START Supplied material

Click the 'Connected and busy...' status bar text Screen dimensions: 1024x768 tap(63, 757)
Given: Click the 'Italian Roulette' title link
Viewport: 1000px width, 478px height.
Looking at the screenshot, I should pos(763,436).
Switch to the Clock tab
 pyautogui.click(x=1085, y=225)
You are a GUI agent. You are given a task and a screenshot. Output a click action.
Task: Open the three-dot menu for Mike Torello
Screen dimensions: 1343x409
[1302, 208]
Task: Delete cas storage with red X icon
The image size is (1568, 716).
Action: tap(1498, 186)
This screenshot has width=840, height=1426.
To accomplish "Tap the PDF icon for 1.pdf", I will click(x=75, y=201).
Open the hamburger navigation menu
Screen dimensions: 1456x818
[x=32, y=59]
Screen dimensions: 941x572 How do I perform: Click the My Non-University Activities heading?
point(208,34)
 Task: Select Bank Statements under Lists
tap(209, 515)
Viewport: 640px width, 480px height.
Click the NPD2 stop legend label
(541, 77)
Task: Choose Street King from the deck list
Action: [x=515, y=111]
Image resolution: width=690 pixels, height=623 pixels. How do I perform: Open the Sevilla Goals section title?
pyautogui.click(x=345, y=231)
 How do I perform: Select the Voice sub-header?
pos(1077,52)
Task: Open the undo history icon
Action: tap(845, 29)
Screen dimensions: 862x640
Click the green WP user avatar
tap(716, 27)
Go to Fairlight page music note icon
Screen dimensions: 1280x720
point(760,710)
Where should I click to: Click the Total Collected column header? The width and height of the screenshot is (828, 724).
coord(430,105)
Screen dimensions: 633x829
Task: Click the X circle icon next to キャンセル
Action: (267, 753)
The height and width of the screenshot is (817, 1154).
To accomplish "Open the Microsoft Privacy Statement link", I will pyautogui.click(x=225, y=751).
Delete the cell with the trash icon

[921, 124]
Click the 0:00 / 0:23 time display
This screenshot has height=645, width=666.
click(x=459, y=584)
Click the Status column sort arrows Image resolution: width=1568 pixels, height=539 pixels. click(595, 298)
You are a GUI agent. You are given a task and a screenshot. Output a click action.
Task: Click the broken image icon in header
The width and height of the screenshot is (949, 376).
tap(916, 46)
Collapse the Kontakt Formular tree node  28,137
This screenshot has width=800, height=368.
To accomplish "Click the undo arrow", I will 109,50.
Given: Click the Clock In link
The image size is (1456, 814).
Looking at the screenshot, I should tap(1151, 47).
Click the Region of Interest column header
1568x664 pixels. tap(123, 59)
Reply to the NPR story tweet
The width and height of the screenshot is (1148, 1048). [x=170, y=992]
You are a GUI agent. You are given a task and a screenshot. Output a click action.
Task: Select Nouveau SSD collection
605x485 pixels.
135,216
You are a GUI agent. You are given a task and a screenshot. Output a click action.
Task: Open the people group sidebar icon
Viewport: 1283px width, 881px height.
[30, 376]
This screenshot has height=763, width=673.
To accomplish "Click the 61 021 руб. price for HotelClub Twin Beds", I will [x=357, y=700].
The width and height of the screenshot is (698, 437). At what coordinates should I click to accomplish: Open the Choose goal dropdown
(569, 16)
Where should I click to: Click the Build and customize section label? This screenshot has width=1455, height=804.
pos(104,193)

END Supplied material

Exercise brief → Of the lines above, extract only those from the line with "Task: Open the three-dot" to the line with "The height and", both included, exactly as written.

Answer box →
Task: Open the three-dot menu for Mike Torello
Screen dimensions: 1343x409
[1302, 208]
Task: Delete cas storage with red X icon
The image size is (1568, 716).
Action: tap(1498, 186)
This screenshot has width=840, height=1426.
To accomplish "Tap the PDF icon for 1.pdf", I will click(x=75, y=201).
Open the hamburger navigation menu
Screen dimensions: 1456x818
[x=32, y=59]
Screen dimensions: 941x572 How do I perform: Click the My Non-University Activities heading?
point(208,34)
 Task: Select Bank Statements under Lists
tap(209, 515)
Viewport: 640px width, 480px height.
Click the NPD2 stop legend label
(541, 77)
Task: Choose Street King from the deck list
Action: [x=515, y=111]
Image resolution: width=690 pixels, height=623 pixels. How do I perform: Open the Sevilla Goals section title?
pyautogui.click(x=345, y=231)
 How do I perform: Select the Voice sub-header?
pos(1077,52)
Task: Open the undo history icon
Action: tap(845, 29)
Screen dimensions: 862x640
Click the green WP user avatar
tap(716, 27)
Go to Fairlight page music note icon
Screen dimensions: 1280x720
point(760,710)
Where should I click to: Click the Total Collected column header? The width and height of the screenshot is (828, 724).
coord(430,105)
Screen dimensions: 633x829
Task: Click the X circle icon next to キャンセル
Action: (267, 753)
The height and width of the screenshot is (817, 1154).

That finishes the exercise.